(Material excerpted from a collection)
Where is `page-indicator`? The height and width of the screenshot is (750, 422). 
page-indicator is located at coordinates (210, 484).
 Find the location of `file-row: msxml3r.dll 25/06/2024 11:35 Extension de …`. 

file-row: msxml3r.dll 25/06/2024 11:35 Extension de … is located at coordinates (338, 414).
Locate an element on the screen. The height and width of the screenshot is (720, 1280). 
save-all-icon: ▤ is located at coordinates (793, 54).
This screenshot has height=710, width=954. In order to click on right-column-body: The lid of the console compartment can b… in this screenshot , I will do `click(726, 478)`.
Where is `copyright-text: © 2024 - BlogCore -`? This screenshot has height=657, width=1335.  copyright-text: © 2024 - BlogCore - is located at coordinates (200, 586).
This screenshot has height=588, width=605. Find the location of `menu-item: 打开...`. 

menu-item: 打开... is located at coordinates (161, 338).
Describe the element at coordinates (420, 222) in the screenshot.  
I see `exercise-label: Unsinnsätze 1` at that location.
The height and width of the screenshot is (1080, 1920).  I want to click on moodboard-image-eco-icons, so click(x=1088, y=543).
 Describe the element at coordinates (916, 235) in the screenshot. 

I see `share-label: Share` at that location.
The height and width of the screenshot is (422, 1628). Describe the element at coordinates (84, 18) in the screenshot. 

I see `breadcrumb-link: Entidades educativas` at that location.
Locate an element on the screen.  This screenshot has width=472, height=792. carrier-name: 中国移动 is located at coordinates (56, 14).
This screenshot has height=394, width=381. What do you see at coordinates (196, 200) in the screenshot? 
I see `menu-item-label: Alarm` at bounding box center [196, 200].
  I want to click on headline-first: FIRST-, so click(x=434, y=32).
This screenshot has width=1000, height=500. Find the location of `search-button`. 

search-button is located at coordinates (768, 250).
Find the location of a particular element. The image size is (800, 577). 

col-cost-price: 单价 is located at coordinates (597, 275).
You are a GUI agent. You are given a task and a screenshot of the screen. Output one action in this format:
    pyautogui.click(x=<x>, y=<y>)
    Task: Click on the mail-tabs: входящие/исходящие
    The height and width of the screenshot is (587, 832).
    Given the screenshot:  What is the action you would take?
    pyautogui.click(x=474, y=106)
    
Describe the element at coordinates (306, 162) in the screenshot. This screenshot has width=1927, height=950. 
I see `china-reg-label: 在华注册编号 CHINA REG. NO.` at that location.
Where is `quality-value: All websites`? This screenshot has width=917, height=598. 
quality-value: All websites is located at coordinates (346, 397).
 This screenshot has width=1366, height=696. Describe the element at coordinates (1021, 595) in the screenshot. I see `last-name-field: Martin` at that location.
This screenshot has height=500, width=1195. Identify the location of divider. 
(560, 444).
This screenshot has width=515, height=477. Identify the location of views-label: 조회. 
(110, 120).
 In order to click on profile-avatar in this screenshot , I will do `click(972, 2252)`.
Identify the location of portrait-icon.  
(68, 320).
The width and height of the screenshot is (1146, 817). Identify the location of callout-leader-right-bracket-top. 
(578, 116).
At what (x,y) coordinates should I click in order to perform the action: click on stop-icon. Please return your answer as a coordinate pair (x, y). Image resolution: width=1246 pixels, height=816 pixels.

What is required
Identify every line in the material above that contains the string "quality", matching case exactly, and copy each of those lines.

Solution for this task
Where is `quality-value: All websites`? This screenshot has width=917, height=598. 
quality-value: All websites is located at coordinates (346, 397).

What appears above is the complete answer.